WHAT YOU HAVE TO DO
Please rewrite the stretch of items from the start through the line containing "pyautogui.click(x=96, y=74)", requests included, multiplying every coordinate in the answers by 0.65 and rounding to whole numbers, with halves rounded up. Leave the pictures out.

■ ■ ■ ■ ■ ■ ■

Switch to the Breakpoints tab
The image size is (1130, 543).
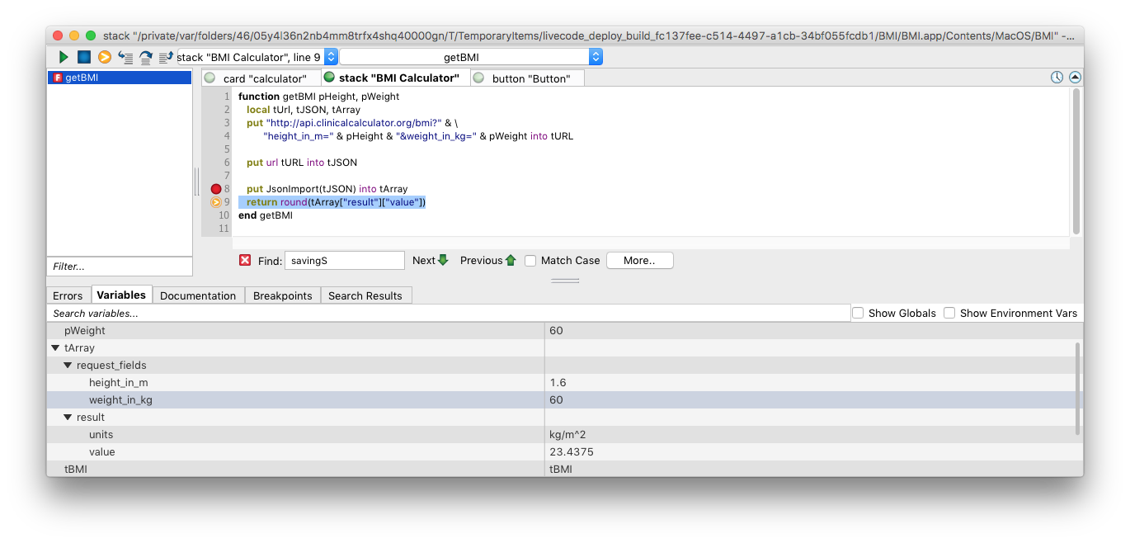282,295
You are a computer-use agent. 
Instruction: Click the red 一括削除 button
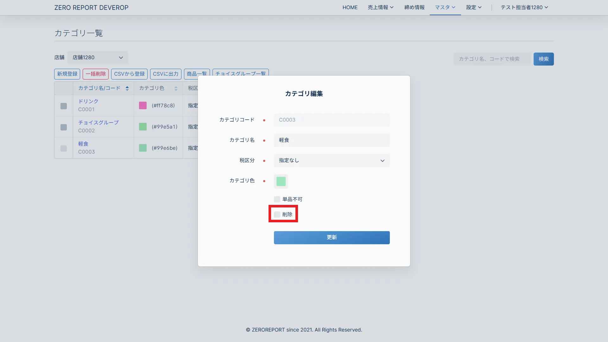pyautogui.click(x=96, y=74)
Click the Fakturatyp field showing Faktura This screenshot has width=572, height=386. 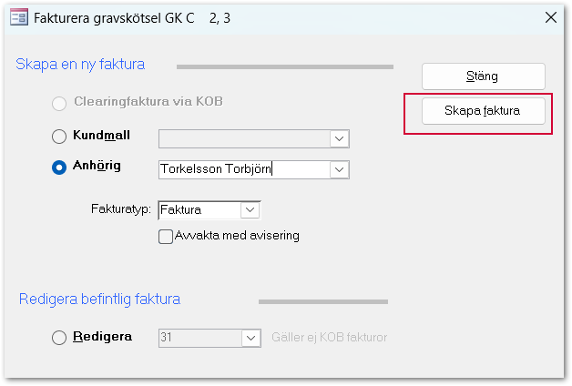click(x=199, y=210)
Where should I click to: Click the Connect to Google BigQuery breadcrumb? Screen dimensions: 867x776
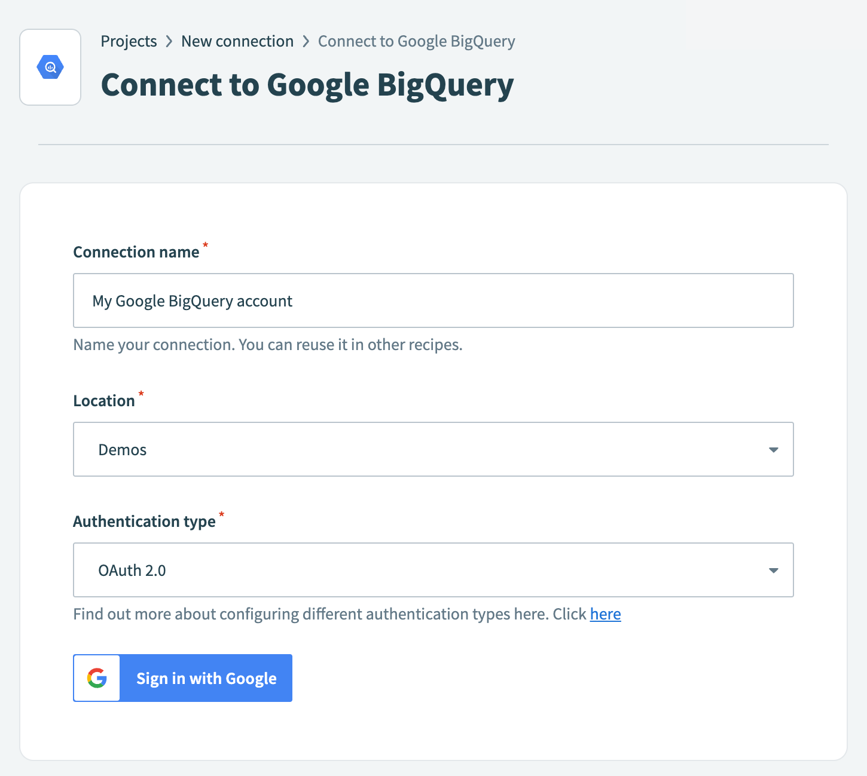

■ ■ ■ ■ ■ ■ ■

OUTPUT FOR THIS TASK
Switch to the Breakpoints tab
The image size is (1130, 543).
183,192
You are a computer-use agent. 
Instruction: Click the red 一括削除 button
pyautogui.click(x=62, y=48)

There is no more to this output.